Ulaşcığım Astepe şahane bir oyuncu. Lakin, ağlama sahnelerinde keşke kendini bu kadar zorlamasa :( En iyisi göz damlası. ^.^
Mustafa’yı haklı bulduğum yerler oluyor bazen ama bu en son yaptığı çok bencilceydi. Yiğit’in, Eyşan’dan ve Vedat’dan nasıl
korktuğunu görüp de, insan kendi elleriyle teslim eder mi çocuğu? Gerçi
sevginin fazlası ve sevdiklerini koruma içgüdüsü, bazen bencilce şeyler
yaptırabilir insana. Allah başa vermesin. Ama Eyşan’a üzülürken, Nefes’in
neler yaşadığını, neler hissettiğini hiç mi düşünmez? Kot kafalı Mustafa! (Yazar
burada Karadeniz ağzından bildiği kelimelerle hava atmaya çalışıyor galiba. ^.^)

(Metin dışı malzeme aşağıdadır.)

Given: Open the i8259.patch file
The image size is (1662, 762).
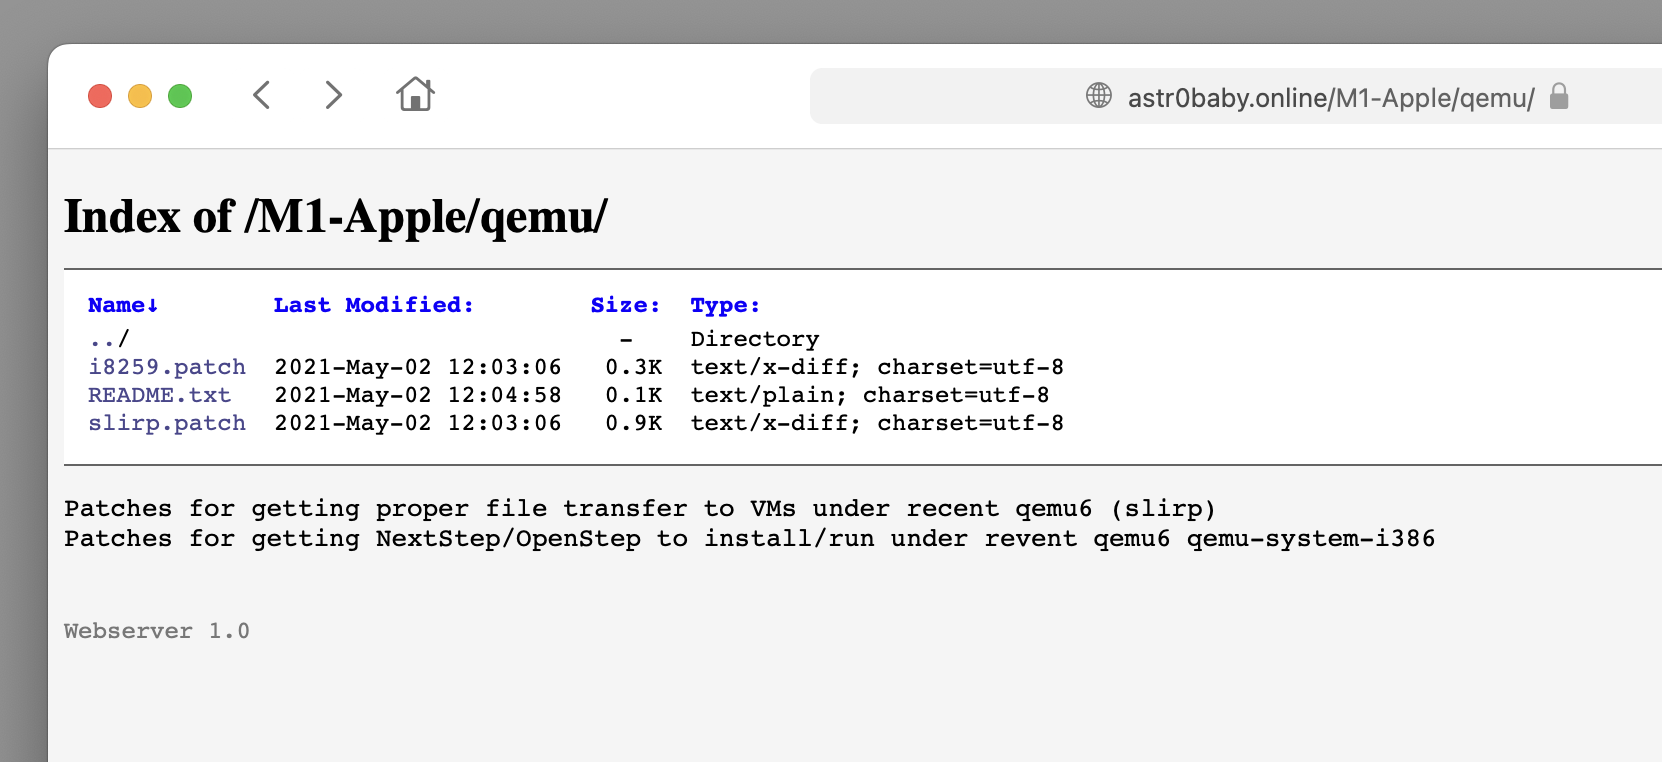Looking at the screenshot, I should pos(166,367).
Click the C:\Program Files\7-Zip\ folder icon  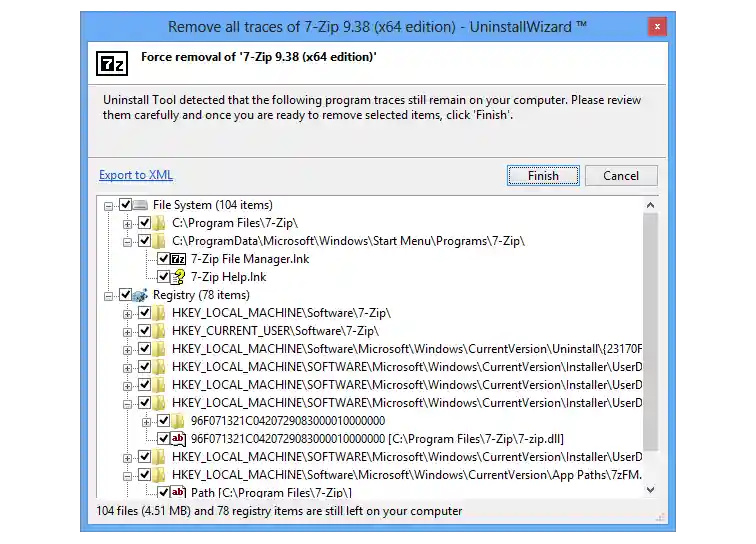point(160,223)
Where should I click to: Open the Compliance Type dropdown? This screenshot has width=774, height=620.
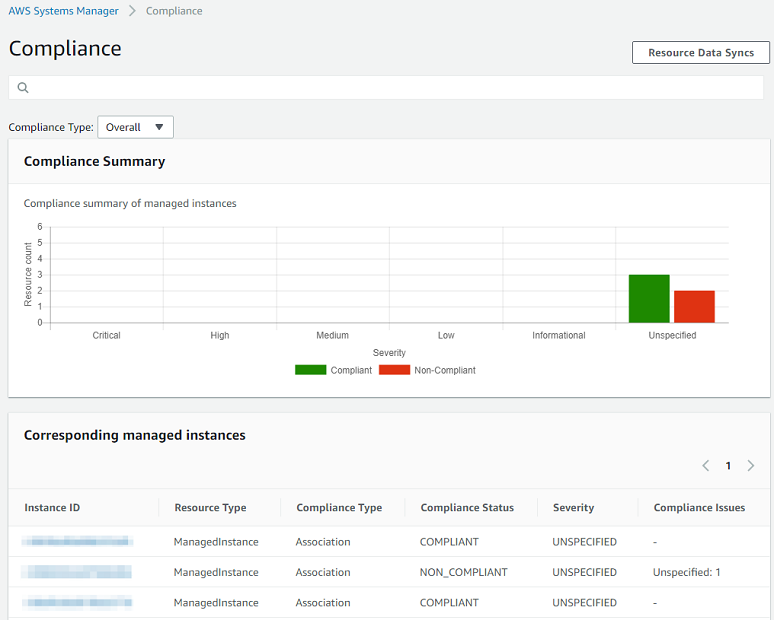click(135, 127)
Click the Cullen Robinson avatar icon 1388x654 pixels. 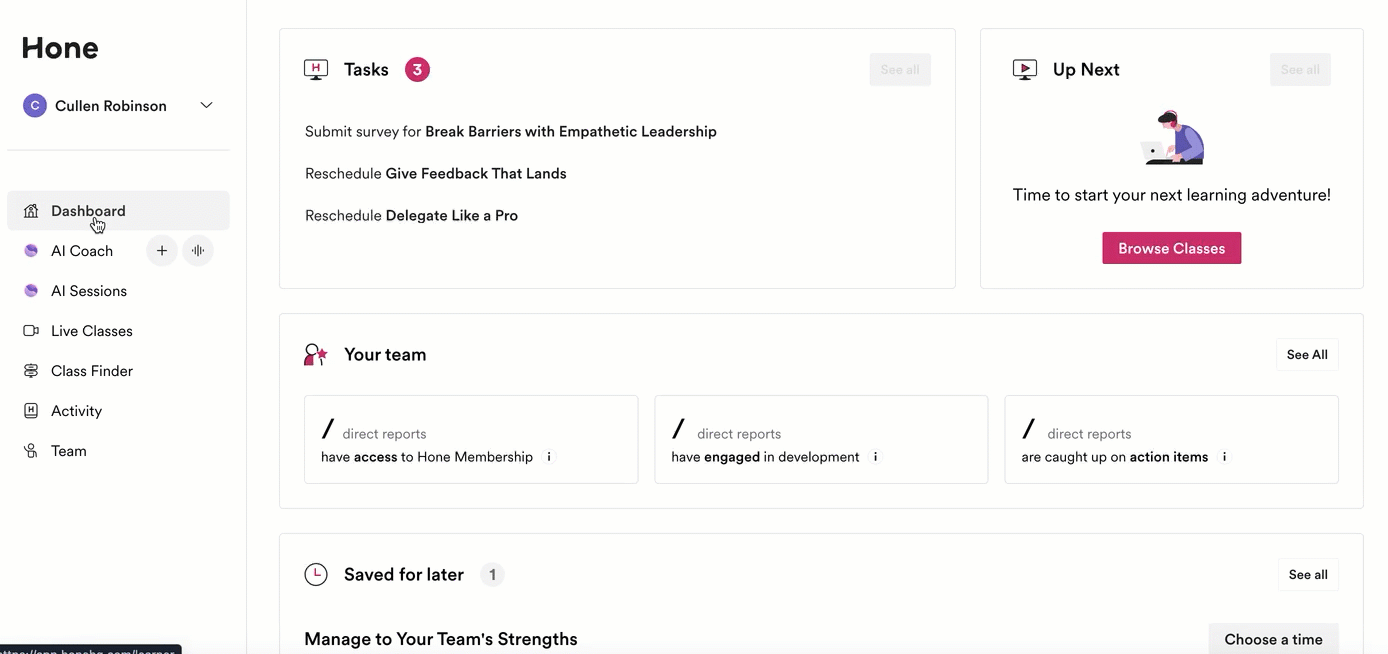pyautogui.click(x=35, y=106)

Eyşan, ilk bölümden beri benim çözmeye ve anlamaya
çalıştığım bir karakter. İlk başta, Vedat’da gözü olduğunu bile düşündüm
biliyorsunuz. Çünkü zaafı, tuhaf geldi bana. Daha da tuhafı, Nefes’le neredeyse
aynı şeyleri yaşayan bir kadının, zerre kadar Nefes’e sahip çıkmaması ve onun
yaşadıklarını görmezden gelmesi. İşin diğer tuhaf yanı da, Vedat’ın, Eyşan’ı
kurtarıp, onun için adam öldürüp, -üstelik küçük yaşta- aynı şeylerin daha
beterini Nefes’e yaşatıyor olması. Vedat’ın ne travması var, neden böyle bir
adam şu an bilmiyoruz ama Eyşan’ın bir kadın ve her şeyden önce aynı şeyleri
yaşamış bir insan olarak, sadece Vedat hayatını kurtardı diye onun pisliklerini
örtmesini kabul etmiyorum. Ve Vedat’a olan minnettarlığı, beni zerre tatmin etmiyor.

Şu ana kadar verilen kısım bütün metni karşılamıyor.